Altogether, the researchers evaluated nine datasets, comprising data on 397 people. The datasets were of human remains collected in Chile, Colombia, Cuba, Guatemala, Panama, Puerto Rico, Peru, Spain, and a population of enslaved Africans that had been buried in Cuba. All of the remains, except for those of the enslaved Africans, were from the 20th or 21st centuries.
“Regarding the data we have on the remains of enslaved Africans, we want to acknowledge the value that data collected from such samples can contribute to discussions of human variation, while also noting that the history and ethics of human skeletal collections, in general, is often dubious,” Ross says. “Such body harvesting all too often occurred under the umbrella of scientific racism, without the permission of the deceased or next of kin, and disproportionately targeted marginalized populations.”
In their review of recent papers, the researchers found that forensics experts often still referred to remains as being of African, Asian, or European origin.
“But our analysis of these nine datasets shows that this approach is wrong, because it’s not that simple,” Ross says.
Take Panama, for example
“Let’s use Panama as an example,” says Ross, who is from Panama. “There have been huge movements of people into this area from all over the world over the past 500 years: Indigenous peoples who predate colonialism, colonizers from Europe, slaves from Africa, immigrants from Asia. The contemporary remains we see in Panama reflect all of those influences.”
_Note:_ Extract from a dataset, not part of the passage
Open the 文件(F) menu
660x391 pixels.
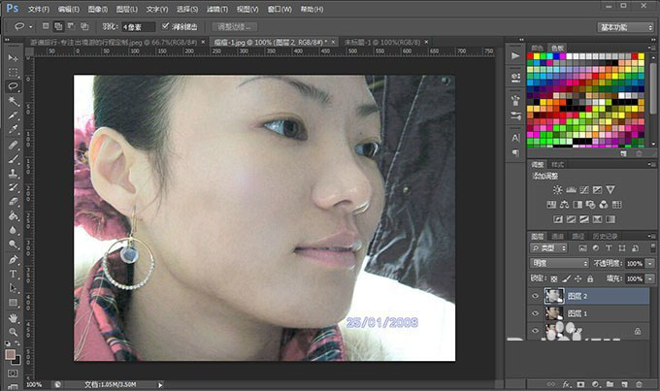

Ross also notes that the analysis of the nine datasets also highlighted a flaw in the contemporary idea of “clines.” The idea of clines is basically that, while there are changes from one group of people to another, populations who are geographically close to each other are more similar than populations that are geographically distant. However, the researchers found that this assumption can be misleading.
For example, Panama and Colombia share a border, but very different historical forces have acted on Panama and Colombia in recent centuries—so the skeletal characteristics of remains from those two countries are much less similar than one would anticipate.
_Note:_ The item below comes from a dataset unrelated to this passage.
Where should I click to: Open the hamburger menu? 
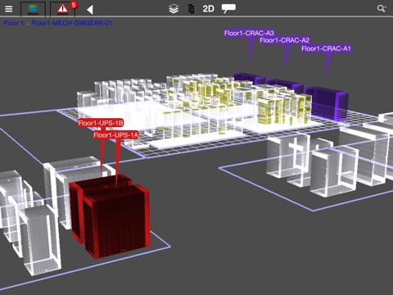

How to think about ancestry
“All of this is important for multiple reasons, such as taking meaningful steps to reduce racism in our field, and ensuring that we are communicating clearly with each other within the discipline,” Ross says. “It is also important because marginalized people are most often the people whose remains go unidentified. Labeling them as ‘Hispanic’ or ‘Black’ is misleading.
“We, as forensic anthropologists, need to change the way we think about origin. We need to begin thinking about physical markers in the context of population affinity and how we can use that to both communicate clearly and to help understand who we are seeing when we work with unidentified remains. We need to ensure that we are not contributing—even inadvertently—to structural inequities and racism.
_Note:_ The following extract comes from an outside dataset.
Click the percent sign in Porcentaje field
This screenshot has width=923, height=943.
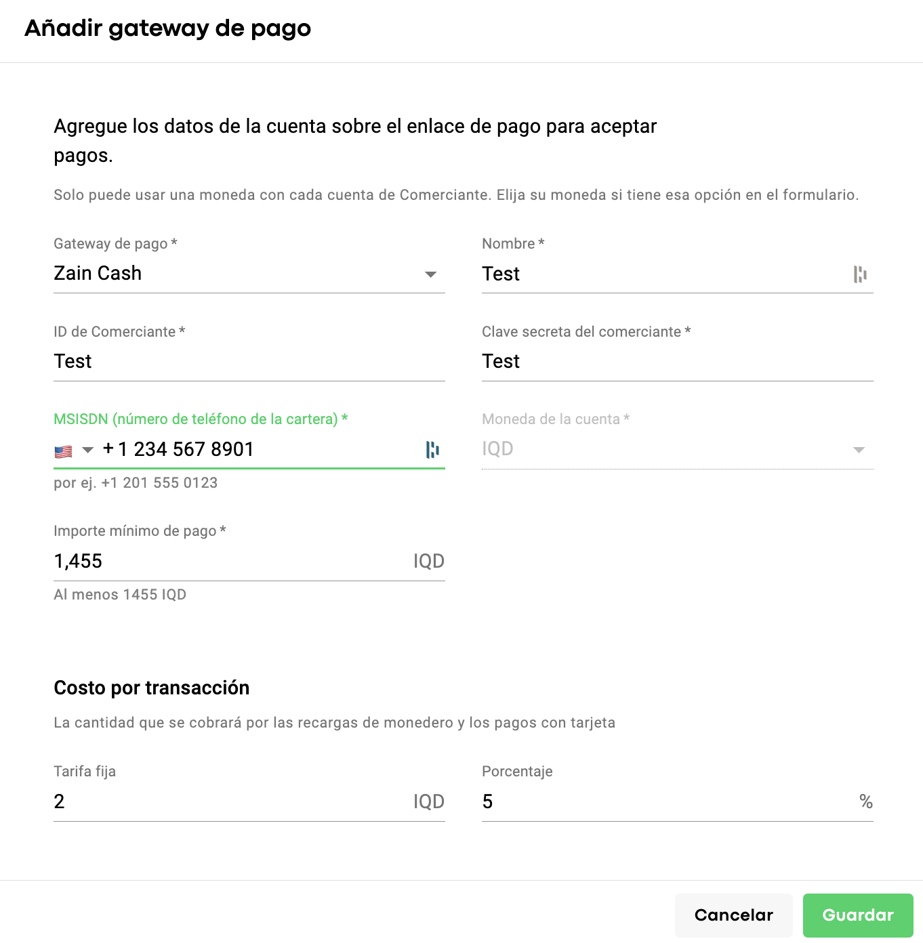point(865,802)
“This also means that we are faced with a wide range of new research questions. As a field, much of our work has focused on looking at data from the remains of historic populations. I think we need to begin doing more work that can help us better understand the ways in which historical events have helped to shape the skeletal characteristics of modern populations.”
The study appears in the journal Biology. Coauthor of the paper is Shanna Williams, a clinical associate professor of biomedical sciences at the University of South Carolina School of Medicine Greenville.